Tout a commencé en 2013, à la veille de l’Expo universelle de Milan, dont le thème était «Nourrir la Planète», quand le gouvernement est venu à Modène pour nous associer au projet, qui prévoyait des célébrations et des fêtes inouïes. Ils ne m’ont pas demandé ce que le thème m’inspirait et j’ai donc imaginé mon propre concept. Tout le monde a pensé que j’étais cinglé, j’ai l’habitude. Pour moi, nourrir la planète, c’est d’abord lutter contre le gaspillage: c’est notre objectif depuis le premier jour au restaurant, où l’ensemble des ingrédients non utilisés sont valorisés pour les repas de l’équipe.

C’est ainsi qu’est né le ­Refettorio Ambosiano ...
A l’époque, il y avait beaucoup d’immigrés africains à Milan, qui dormaient dans la rue. J’ai imaginé transformer un site désaffecté du centre ville en un lieu magnifique où cuisiner les surplus pour les sans-abris. Là-dessus, le Pape François nous a proposé ce théâtre du quartier périphérique de Greco, nous offrant de mettre en lumière la périphérie, les marges. A partir de là, ça a été très simple de convaincre des artistes, designers, architectes de s’associer au projet, et de faire venir des chefs du monde entier.

Aujourd’hui, votre fondation Food for Soul est à l’origine d’un incroyable réseau international.
Nous avons treize Réfectoires dans neuf pays, dont Genève est le dernier, et beaucoup d’autres projets. Chacun est un peu différent: Paris est ouvert le midi aux clients payants, avec de bons prix et sert des repas gratuits le soir, comme Genève. Milan a un programme caritatif incroyable avec Caritas, Londres loue ses espaces. Alors que Rio a une formidable Ecole de cuisine qui aide les femmes à sortir de la pauvreté en les formant. Chaque lieu a son identité et son concept.

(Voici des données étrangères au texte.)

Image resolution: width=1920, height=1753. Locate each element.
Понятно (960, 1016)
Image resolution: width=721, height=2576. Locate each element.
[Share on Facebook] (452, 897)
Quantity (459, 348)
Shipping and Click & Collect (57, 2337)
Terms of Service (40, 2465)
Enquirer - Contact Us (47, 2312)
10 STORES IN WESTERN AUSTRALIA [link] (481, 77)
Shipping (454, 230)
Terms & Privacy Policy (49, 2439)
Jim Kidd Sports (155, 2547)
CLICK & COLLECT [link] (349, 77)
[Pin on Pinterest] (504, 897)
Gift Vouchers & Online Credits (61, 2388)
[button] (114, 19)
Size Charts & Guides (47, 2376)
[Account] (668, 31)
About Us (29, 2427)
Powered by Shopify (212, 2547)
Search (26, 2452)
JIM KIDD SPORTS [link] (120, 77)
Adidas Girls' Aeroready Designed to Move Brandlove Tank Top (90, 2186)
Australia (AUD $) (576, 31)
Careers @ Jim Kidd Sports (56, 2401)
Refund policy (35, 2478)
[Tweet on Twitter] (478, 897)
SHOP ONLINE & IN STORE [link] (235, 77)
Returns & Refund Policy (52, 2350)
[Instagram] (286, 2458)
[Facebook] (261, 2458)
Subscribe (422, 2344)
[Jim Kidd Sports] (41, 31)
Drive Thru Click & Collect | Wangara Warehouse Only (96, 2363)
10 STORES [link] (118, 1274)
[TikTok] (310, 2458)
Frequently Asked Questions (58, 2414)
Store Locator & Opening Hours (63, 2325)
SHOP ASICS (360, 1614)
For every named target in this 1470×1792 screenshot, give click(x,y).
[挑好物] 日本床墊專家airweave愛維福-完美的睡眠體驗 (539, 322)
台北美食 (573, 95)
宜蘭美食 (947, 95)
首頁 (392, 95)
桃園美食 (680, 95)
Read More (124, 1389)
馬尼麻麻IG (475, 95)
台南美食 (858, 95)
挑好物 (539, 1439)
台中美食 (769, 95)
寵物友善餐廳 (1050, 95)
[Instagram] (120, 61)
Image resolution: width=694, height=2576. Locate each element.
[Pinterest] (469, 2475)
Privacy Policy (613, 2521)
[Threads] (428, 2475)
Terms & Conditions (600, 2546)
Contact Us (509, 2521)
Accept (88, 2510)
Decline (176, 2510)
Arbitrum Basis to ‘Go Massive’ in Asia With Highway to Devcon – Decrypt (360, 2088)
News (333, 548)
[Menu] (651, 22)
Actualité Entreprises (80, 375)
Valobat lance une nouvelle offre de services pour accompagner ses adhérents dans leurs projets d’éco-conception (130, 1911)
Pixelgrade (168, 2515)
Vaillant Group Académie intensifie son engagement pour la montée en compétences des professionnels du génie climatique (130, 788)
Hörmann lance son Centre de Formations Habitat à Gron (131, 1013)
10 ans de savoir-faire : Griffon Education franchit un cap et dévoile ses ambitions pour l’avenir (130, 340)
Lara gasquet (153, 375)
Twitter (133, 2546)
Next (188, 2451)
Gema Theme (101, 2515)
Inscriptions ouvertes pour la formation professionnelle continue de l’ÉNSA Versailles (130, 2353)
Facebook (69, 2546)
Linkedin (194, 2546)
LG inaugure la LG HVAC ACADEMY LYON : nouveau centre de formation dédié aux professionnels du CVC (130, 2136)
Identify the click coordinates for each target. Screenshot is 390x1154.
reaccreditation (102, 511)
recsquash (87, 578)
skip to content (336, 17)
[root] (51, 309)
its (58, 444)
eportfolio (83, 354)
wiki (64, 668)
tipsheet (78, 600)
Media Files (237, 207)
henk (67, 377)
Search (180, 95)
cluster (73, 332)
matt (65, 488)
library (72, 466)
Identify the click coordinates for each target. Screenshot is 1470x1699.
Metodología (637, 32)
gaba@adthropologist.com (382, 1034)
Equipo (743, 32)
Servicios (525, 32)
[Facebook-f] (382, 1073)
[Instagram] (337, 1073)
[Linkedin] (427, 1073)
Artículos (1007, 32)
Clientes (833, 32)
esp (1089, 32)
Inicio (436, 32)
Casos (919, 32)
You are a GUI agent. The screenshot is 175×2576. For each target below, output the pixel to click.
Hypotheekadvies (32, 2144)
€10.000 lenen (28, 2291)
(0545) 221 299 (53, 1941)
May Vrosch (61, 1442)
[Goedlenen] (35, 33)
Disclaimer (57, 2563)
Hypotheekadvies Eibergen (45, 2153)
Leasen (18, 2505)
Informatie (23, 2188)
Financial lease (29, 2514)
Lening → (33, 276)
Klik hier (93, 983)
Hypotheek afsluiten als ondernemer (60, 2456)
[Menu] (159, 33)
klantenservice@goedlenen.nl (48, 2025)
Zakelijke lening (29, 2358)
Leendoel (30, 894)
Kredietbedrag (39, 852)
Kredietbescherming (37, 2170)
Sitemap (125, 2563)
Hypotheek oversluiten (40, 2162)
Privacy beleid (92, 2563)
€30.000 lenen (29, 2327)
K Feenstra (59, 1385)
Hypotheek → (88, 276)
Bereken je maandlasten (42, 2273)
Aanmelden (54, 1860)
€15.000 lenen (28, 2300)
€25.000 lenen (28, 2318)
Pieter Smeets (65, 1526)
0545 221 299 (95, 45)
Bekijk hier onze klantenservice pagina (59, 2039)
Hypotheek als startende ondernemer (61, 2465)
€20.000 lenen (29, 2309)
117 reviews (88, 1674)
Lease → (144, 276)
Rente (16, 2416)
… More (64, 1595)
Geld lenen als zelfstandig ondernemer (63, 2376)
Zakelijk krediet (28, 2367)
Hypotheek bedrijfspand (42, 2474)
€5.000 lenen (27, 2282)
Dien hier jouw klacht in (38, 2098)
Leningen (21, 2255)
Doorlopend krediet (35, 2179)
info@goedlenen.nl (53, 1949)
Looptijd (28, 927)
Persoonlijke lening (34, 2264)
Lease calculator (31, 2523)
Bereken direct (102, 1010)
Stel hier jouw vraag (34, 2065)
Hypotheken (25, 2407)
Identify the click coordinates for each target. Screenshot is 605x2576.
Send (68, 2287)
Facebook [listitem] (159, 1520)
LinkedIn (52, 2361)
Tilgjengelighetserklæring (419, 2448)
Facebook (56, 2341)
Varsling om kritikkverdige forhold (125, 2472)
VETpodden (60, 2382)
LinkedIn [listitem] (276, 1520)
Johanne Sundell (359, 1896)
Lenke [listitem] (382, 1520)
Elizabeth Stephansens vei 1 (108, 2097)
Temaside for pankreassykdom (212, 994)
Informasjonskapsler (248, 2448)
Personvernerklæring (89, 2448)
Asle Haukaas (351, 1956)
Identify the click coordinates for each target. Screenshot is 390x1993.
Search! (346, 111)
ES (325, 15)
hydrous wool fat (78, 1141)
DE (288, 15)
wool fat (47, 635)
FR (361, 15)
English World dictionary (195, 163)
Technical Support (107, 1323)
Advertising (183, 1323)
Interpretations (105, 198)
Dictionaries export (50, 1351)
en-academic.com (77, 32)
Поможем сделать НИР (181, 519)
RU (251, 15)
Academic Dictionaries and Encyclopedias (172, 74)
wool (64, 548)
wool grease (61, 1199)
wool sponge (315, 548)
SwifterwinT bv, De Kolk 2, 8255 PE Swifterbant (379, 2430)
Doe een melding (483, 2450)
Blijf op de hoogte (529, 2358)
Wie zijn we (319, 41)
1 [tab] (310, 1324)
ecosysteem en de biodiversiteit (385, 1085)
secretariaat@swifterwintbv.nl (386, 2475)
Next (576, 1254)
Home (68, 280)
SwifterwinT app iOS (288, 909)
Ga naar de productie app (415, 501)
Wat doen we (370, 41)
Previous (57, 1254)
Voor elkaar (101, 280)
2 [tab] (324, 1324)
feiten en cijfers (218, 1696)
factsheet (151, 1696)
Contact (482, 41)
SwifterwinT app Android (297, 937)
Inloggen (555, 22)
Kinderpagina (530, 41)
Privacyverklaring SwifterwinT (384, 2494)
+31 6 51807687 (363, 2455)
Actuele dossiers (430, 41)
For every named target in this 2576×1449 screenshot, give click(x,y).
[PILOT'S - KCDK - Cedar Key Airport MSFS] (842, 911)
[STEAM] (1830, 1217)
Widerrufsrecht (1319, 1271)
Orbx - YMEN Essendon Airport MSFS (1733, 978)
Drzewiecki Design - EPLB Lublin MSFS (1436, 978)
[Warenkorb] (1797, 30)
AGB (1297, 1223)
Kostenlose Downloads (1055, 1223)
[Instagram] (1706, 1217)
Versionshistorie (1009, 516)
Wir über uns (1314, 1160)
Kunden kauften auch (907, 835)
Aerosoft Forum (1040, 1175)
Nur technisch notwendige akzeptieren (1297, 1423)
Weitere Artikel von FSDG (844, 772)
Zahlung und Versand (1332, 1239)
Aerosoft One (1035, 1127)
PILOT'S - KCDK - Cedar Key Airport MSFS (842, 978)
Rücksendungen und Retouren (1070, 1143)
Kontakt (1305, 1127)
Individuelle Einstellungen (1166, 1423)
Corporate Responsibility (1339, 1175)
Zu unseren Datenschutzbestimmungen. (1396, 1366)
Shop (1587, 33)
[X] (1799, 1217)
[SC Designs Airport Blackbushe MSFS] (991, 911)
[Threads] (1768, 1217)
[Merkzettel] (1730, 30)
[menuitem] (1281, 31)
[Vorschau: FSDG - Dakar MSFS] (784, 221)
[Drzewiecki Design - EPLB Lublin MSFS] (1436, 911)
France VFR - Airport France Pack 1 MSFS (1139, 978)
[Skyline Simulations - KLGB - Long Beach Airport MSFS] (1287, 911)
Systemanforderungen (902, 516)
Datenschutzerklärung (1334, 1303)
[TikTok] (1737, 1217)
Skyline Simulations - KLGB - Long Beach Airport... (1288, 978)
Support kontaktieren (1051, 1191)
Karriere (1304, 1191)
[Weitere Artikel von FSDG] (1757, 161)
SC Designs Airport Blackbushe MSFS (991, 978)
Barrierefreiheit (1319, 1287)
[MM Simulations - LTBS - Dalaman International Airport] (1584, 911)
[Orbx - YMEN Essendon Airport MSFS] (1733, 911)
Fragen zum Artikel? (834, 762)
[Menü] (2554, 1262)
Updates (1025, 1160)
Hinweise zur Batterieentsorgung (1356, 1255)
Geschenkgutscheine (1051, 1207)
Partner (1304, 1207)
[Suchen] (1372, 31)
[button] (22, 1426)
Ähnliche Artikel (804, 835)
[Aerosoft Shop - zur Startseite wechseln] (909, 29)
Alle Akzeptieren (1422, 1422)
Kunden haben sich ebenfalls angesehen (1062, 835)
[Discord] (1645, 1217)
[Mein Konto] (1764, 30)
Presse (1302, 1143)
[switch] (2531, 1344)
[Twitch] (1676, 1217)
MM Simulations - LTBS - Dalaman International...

Combien de repas sont servis?
Plus d’un demi-million en 2020, plus d’un million en 2021. Il faut s’imaginer le volume de ce qui a été préservé, toute la nourriture qui n’a pas été détruite. Food for Soul est désormais un mouvement planétaire, soutenu par de grandes entreprises, qui relie des citoyens du monde entier: ça nous a permis d’ouvrir six réfectoires en un an et demi: Merida, Lima, New York, San Francisco, Sydney et maintenant Genève.

L’engagement est un devoir pour vous?
Quand nous avons ouvert le ­premier Refettorio, je venais de décrocher le titre de meilleur restaurant du monde, et j’éprouvais le besoin de rendre une part de ma chance et de mon bonheur. ­Aujourd’hui, tout le monde construit des murs; nous tentons au contraire d’abattre des murs et de partager nos vies avec les plus fragiles.

José Andres ou Daniel Humm ont aussi épousé des causes solidaires, éthiques, environnementales. Le rôle des chefs s’est transformé radicalement ces dernières années?
Nous avons tous une approche différente: José Andres intervient dans l’urgence, lors de catastrophes naturelles, pour nourrir les populations sinistrées, et c’est un concept fantastique. Pour moi, il s’agit davantage de projets culturels, mais nous avons commencé à peu près en même temps (José Andres en 2010), nous sommes en quelque sorte deux pionniers, qui avons été beaucoup suivis au cours de ces dernières années. Je crois qu’on peut parler d’une révolution humaniste des cuisines.